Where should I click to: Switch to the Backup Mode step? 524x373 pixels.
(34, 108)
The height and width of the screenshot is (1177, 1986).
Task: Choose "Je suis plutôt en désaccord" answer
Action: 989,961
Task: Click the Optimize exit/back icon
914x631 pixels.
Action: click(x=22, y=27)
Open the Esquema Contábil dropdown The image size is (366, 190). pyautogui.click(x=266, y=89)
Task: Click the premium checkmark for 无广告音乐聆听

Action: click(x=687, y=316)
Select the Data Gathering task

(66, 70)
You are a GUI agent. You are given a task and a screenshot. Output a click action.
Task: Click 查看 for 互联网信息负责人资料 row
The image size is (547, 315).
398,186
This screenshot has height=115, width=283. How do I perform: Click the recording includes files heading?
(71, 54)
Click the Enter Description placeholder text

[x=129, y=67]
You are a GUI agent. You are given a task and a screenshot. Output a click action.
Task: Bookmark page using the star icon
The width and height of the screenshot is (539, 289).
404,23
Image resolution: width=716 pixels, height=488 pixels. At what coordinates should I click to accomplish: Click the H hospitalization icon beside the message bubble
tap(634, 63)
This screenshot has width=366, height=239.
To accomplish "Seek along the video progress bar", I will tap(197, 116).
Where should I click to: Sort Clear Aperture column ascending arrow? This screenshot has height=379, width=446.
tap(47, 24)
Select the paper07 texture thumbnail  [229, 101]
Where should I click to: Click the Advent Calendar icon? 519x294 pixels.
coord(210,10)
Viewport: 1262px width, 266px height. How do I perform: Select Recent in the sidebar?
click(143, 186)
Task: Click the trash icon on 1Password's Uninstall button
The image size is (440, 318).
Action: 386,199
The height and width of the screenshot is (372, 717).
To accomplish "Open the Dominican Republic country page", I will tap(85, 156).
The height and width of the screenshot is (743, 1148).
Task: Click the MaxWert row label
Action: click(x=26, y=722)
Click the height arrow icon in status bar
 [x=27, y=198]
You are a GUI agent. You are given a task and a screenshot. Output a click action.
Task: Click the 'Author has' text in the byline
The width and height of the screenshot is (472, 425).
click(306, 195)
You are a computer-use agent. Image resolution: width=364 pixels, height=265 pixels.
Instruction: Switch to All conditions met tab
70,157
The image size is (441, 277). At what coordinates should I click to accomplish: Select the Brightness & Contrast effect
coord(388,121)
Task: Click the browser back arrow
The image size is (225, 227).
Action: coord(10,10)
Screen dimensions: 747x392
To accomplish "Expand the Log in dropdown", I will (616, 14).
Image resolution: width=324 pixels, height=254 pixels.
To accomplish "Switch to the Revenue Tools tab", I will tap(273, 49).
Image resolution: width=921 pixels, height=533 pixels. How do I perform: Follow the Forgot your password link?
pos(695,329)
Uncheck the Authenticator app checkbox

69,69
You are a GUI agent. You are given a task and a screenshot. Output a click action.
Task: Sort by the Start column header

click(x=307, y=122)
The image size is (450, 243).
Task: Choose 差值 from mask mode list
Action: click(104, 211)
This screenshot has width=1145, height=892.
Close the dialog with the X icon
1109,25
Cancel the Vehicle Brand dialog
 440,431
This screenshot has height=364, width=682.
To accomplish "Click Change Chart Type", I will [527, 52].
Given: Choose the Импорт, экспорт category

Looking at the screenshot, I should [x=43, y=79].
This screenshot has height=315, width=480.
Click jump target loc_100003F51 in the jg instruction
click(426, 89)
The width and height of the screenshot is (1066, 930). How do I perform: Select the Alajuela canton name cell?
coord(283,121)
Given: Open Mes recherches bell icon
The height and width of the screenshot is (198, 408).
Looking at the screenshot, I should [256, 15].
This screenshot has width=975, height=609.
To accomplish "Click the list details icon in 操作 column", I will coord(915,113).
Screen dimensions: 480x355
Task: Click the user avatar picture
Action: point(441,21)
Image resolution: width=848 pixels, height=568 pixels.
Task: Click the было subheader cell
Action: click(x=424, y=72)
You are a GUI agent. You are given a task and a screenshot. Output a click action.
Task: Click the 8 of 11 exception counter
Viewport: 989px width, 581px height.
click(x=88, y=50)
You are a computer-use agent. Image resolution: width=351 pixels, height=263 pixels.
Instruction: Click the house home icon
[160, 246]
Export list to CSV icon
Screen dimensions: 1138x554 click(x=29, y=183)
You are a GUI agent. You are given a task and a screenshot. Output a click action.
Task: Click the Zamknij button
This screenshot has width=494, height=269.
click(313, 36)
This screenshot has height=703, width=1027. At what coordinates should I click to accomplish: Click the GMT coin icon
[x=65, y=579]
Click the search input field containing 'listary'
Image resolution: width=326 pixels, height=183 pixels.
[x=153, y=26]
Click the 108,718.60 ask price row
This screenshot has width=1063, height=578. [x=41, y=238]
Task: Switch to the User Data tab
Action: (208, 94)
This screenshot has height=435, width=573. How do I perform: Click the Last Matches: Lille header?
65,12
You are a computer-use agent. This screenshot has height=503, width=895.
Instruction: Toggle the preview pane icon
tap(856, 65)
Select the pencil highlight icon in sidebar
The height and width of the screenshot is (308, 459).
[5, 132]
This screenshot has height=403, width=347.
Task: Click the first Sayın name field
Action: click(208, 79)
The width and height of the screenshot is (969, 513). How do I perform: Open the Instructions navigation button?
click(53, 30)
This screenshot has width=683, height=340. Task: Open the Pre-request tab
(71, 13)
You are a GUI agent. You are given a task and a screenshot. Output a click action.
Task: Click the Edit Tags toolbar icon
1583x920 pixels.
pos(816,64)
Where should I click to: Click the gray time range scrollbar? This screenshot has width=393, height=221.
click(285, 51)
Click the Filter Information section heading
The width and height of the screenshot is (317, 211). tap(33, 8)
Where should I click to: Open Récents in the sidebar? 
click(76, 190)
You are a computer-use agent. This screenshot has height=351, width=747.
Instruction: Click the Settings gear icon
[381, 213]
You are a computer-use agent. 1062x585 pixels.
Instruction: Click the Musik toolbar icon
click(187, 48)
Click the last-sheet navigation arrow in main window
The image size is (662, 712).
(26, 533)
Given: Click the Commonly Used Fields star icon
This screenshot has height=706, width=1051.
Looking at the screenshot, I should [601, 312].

▶ **Activity**: Reproduce the data above in full, with no line missing.

▶ **Exercise result**:
Where should I click to: Switch to the Backup Mode step? 524x373 pixels.
(34, 108)
The height and width of the screenshot is (1177, 1986).
Task: Choose "Je suis plutôt en désaccord" answer
Action: 989,961
Task: Click the Optimize exit/back icon
914x631 pixels.
Action: click(x=22, y=27)
Open the Esquema Contábil dropdown The image size is (366, 190). pyautogui.click(x=266, y=89)
Task: Click the premium checkmark for 无广告音乐聆听

Action: click(x=687, y=316)
Select the Data Gathering task

(66, 70)
You are a GUI agent. You are given a task and a screenshot. Output a click action.
Task: Click 查看 for 互联网信息负责人资料 row
The image size is (547, 315).
398,186
This screenshot has height=115, width=283. How do I perform: Click the recording includes files heading?
(71, 54)
Click the Enter Description placeholder text

[x=129, y=67]
You are a GUI agent. You are given a task and a screenshot. Output a click action.
Task: Bookmark page using the star icon
The width and height of the screenshot is (539, 289).
404,23
Image resolution: width=716 pixels, height=488 pixels. At what coordinates should I click to accomplish: Click the H hospitalization icon beside the message bubble
tap(634, 63)
This screenshot has width=366, height=239.
To accomplish "Seek along the video progress bar", I will tap(197, 116).
Where should I click to: Sort Clear Aperture column ascending arrow? This screenshot has height=379, width=446.
tap(47, 24)
Select the paper07 texture thumbnail  [229, 101]
Where should I click to: Click the Advent Calendar icon? 519x294 pixels.
coord(210,10)
Viewport: 1262px width, 266px height. How do I perform: Select Recent in the sidebar?
click(143, 186)
Task: Click the trash icon on 1Password's Uninstall button
The image size is (440, 318).
Action: 386,199
The height and width of the screenshot is (372, 717).
To accomplish "Open the Dominican Republic country page", I will tap(85, 156).
The height and width of the screenshot is (743, 1148).
Task: Click the MaxWert row label
Action: click(x=26, y=722)
Click the height arrow icon in status bar
 [x=27, y=198]
You are a GUI agent. You are given a task and a screenshot. Output a click action.
Task: Click the 'Author has' text in the byline
The width and height of the screenshot is (472, 425).
click(306, 195)
You are a computer-use agent. Image resolution: width=364 pixels, height=265 pixels.
Instruction: Switch to All conditions met tab
70,157
The image size is (441, 277). At what coordinates should I click to accomplish: Select the Brightness & Contrast effect
coord(388,121)
Task: Click the browser back arrow
The image size is (225, 227).
Action: coord(10,10)
Screen dimensions: 747x392
To accomplish "Expand the Log in dropdown", I will (616, 14).
Image resolution: width=324 pixels, height=254 pixels.
To accomplish "Switch to the Revenue Tools tab", I will tap(273, 49).
Image resolution: width=921 pixels, height=533 pixels. How do I perform: Follow the Forgot your password link?
pos(695,329)
Uncheck the Authenticator app checkbox

69,69
You are a GUI agent. You are given a task and a screenshot. Output a click action.
Task: Sort by the Start column header

click(x=307, y=122)
The image size is (450, 243).
Task: Choose 差值 from mask mode list
Action: click(104, 211)
This screenshot has width=1145, height=892.
Close the dialog with the X icon
1109,25
Cancel the Vehicle Brand dialog
 440,431
This screenshot has height=364, width=682.
To accomplish "Click Change Chart Type", I will [527, 52].
Given: Choose the Импорт, экспорт category

Looking at the screenshot, I should [x=43, y=79].
This screenshot has height=315, width=480.
Click jump target loc_100003F51 in the jg instruction
click(426, 89)
The width and height of the screenshot is (1066, 930). How do I perform: Select the Alajuela canton name cell?
coord(283,121)
Given: Open Mes recherches bell icon
The height and width of the screenshot is (198, 408).
Looking at the screenshot, I should [256, 15].
This screenshot has width=975, height=609.
To accomplish "Click the list details icon in 操作 column", I will coord(915,113).
Screen dimensions: 480x355
Task: Click the user avatar picture
Action: point(441,21)
Image resolution: width=848 pixels, height=568 pixels.
Task: Click the было subheader cell
Action: click(x=424, y=72)
You are a GUI agent. You are given a task and a screenshot. Output a click action.
Task: Click the 8 of 11 exception counter
Viewport: 989px width, 581px height.
click(x=88, y=50)
You are a computer-use agent. Image resolution: width=351 pixels, height=263 pixels.
Instruction: Click the house home icon
[160, 246]
Export list to CSV icon
Screen dimensions: 1138x554 click(x=29, y=183)
You are a GUI agent. You are given a task and a screenshot. Output a click action.
Task: Click the Zamknij button
This screenshot has width=494, height=269.
click(313, 36)
This screenshot has height=703, width=1027. At what coordinates should I click to accomplish: Click the GMT coin icon
[x=65, y=579]
Click the search input field containing 'listary'
Image resolution: width=326 pixels, height=183 pixels.
[x=153, y=26]
Click the 108,718.60 ask price row
This screenshot has width=1063, height=578. [x=41, y=238]
Task: Switch to the User Data tab
Action: (208, 94)
This screenshot has height=435, width=573. How do I perform: Click the Last Matches: Lille header?
65,12
You are a computer-use agent. This screenshot has height=503, width=895.
Instruction: Toggle the preview pane icon
tap(856, 65)
Select the pencil highlight icon in sidebar
The height and width of the screenshot is (308, 459).
[5, 132]
This screenshot has height=403, width=347.
Task: Click the first Sayın name field
Action: click(208, 79)
The width and height of the screenshot is (969, 513). How do I perform: Open the Instructions navigation button?
click(53, 30)
This screenshot has width=683, height=340. Task: Open the Pre-request tab
(71, 13)
You are a GUI agent. You are given a task and a screenshot. Output a click action.
Task: Click the Edit Tags toolbar icon
1583x920 pixels.
pos(816,64)
Where should I click to: Click the gray time range scrollbar? This screenshot has width=393, height=221.
click(285, 51)
Click the Filter Information section heading
The width and height of the screenshot is (317, 211). tap(33, 8)
Where should I click to: Open Récents in the sidebar? 
click(76, 190)
You are a computer-use agent. This screenshot has height=351, width=747.
Instruction: Click the Settings gear icon
[381, 213]
You are a computer-use agent. 1062x585 pixels.
Instruction: Click the Musik toolbar icon
click(187, 48)
Click the last-sheet navigation arrow in main window
The image size is (662, 712).
(26, 533)
Given: Click the Commonly Used Fields star icon
This screenshot has height=706, width=1051.
Looking at the screenshot, I should [601, 312].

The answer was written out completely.